What are the current numbers of wolves and wolf packs in Wisconsin and Michigan?
Currently, there are 243-244 wolves in 66 packs in Wisconsin, and 249 wolves in 30-50 packs in Michigan's Upper Peninsula.
What is the difference between "threatened" and "endangered" status of wolves?
Endangered means that the species is in danger of extinction; threatened means that the species is in danger of becoming endangered within the foreseeable future. For wolves, under the threatened status, government control trappers can legally euthanize wolves if those animals are confirmed to have killed livestock. Under "endangered" status, those wolves confirmed to have killed livestock are required to be relocated to a different area.
Is there compensation for loss of livestock due to wolves?
Yes, Minnesota, Wisconsin and Michigan each have programs that reimburse livestock owners that have confirmed losses due to wolves. The livestock owner should contact the appropriate Department of Natural Resources Agency for further information.
Do wolves impact deer populations?
Usually one wolf eats 18-20 white-tailed deer per year in the Upper Great Lakes region. This includes scavenging of dead deer due to other causes. Wolves may have some impact on isolated deer populations (most often in island situations) but only when wolf densities are greater than one wolf per 10 square miles and deer densities are less than 4 deer per square mile. Winter severity has more of an impact on deer than do wolves. By comparison, in 1999 the wolf population in the Upper Great Lakes region was around 3,000. The estimated number of deer taken by these wolves was 60,000. The estimated number of deer that starved during the severe 1995-96 winter in Michigan's Upper Peninsula and Wisconsin was 300,000+. The estimated number of deer taken by hunters in 1998 in the same region was 660,000. That same year the estimated number of deer killed by vehicles was 73,000.
How large are gray wolves in Minnesota, Wisconsin and Michigan?
Gray wolves vary in size across the world.
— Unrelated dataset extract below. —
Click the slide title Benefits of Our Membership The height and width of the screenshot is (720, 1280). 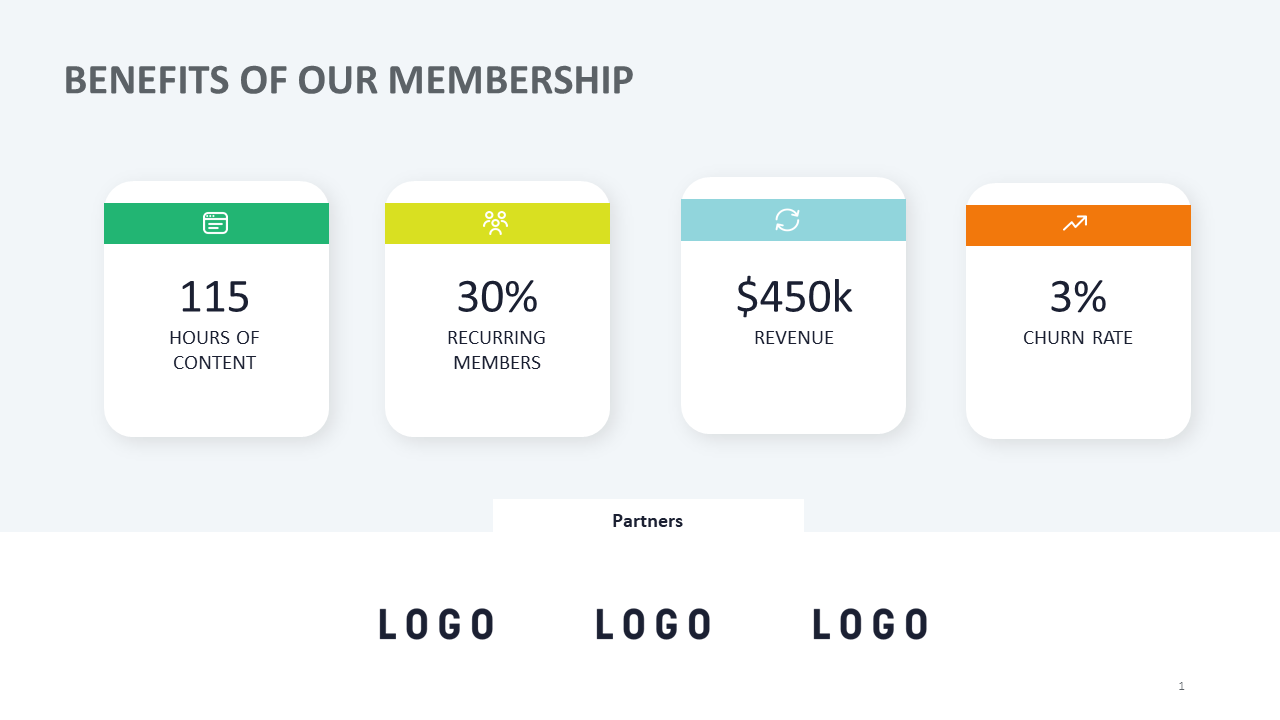pyautogui.click(x=348, y=80)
The gray wolf is the largest member of the wild canid family, standing about two and a half feet tall. Males are usually larger than females. In the Upper Great Lakes region adult males weigh between 60-100 pounds (average about 75 pounds). The adult females weigh between 50-70 pounds (average about 60 pounds). Wolves vary from four and a half to six feet long. The largest wolf live-trapped in Wisconsin was a 108 pound adult male.
How can you tell the difference between a wolf and a coyote?
Coyotes are smaller than wolves. A coyote is normally 20-22 inches tall, weighs 25-40 pounds and is 3.5 to 4.5 feet long. Coyote paw prints (without claws) average 2.5 inches or less, while the wolf averages over 3.5 inches. A coyote's face is more pointed than is that of a gray wolf. Wolves and coyotes do not often share territories; in fact wolves will drive off and sometimes kill coyotes. Wolves eat more fresh meat while coyotes are more frequent scavengers.